Moreover, examination of the indictment in this case could only detract from an otherwise clear judgment. The January 23, 2002 indictment charged the Defendant with "Burglary of a Habitation" and references TEX. PEN. CODE § 30.02(1)(d). See Docket No. 15 (copy of indictment attached). Unfortunately, there is no § 30.02(1)(d). As the statute in question was last amended in 1999, the absence of a § 30.02(1)(d) is not attributable to any intervening change in the law. It could be that the State merely inverted the (1) and (d) and meant to invoke § 30.02(d)(1). However, such a citation would be peculiar, because subsection (d) only makes sense when read in its entirety; sections 30.01(d)(1)-(2) are conjunctive and render burglaries of habitations a felony of the first degree when "any party to the offense entered the habitation with intent to commit a felony other than felony theft or committed or attempted to commit a felony other than felony theft." TEX. PEN. CODE § 30.02(d). Nothing in the indictment or elsewhere indicates that § 30.02(d) was actually at issue (i.e., Defendant's prior burglary is not alleged to have entailed a felony other than theft).

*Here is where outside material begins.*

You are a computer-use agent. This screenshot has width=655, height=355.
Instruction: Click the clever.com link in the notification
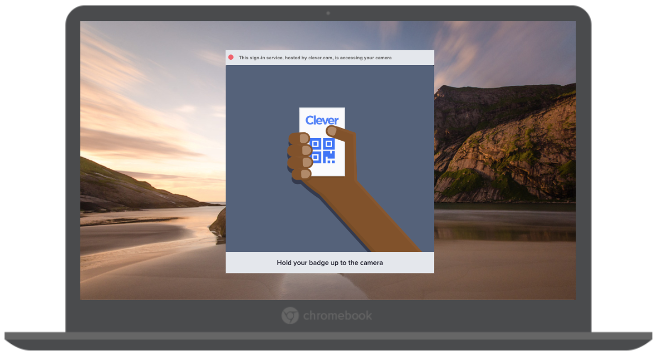pos(319,57)
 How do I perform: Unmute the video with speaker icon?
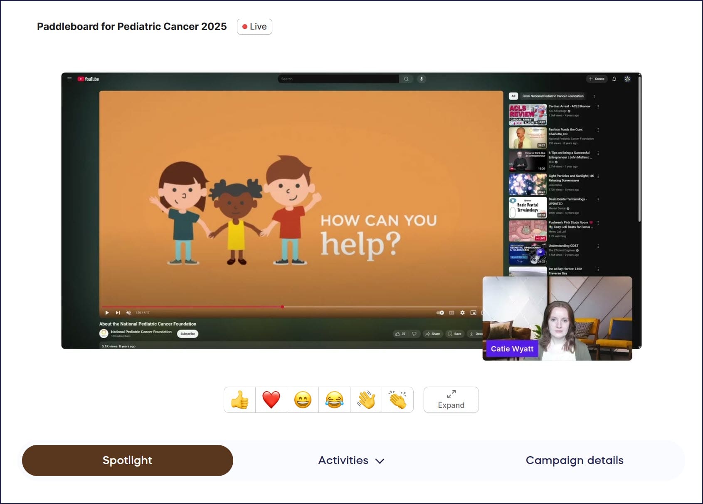(128, 313)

The more general burglary offense involving habitations, which is a felony of the second degree, is provided for in TEX. PEN. CO D E § 30.02(c)(2). The factual recitation in the indictment comports with this more general burglary of a habitation provision. Given the foregoing discrepancy, the Court is unwilling to invest the indictment with the sort of reliability that the Government recommends.

Notwithstanding the clarity of the judgment and demonstrated unreliability of the indictment, the Government argues that the indictment's factual recitation proves that the Defendant's underlying burglary conviction was a "burglary of a dwelling" as per U.S.S.G. § 2L1.2 APP. NOTE 1(B)(ii)(II). Docket No. 15 at ¶ 7; Docket No. 18 at ¶¶ 4-5. To be sure, the indictment did charge the Defendant with "intentionally or knowingly enter[ing] a habitation, without the effective consent of . . . the owner thereof, and attempt[ing] to commit or committ[ing] theft of property, to wit: a television set and jewelry."See Docket No. 15 (copy of indictment attached). However, the Defendant pleaded guilty not to the charge alleged in the indictment, but to a lesser included offense, one which expressly does not include habitations within its scope. See id. (copy of "Order of Deferred Adjudication" affixed). The judgment does not disclose what factual allegations were established in support of this plea. The state court judgment merely notes that, "having heard all evidence from the State and the Defendant, and having heard argument of counsel for both parties, [it] found that there was sufficient evidence to support the Defendant's plea," as opposed to the indictment. See id. (emphasis added).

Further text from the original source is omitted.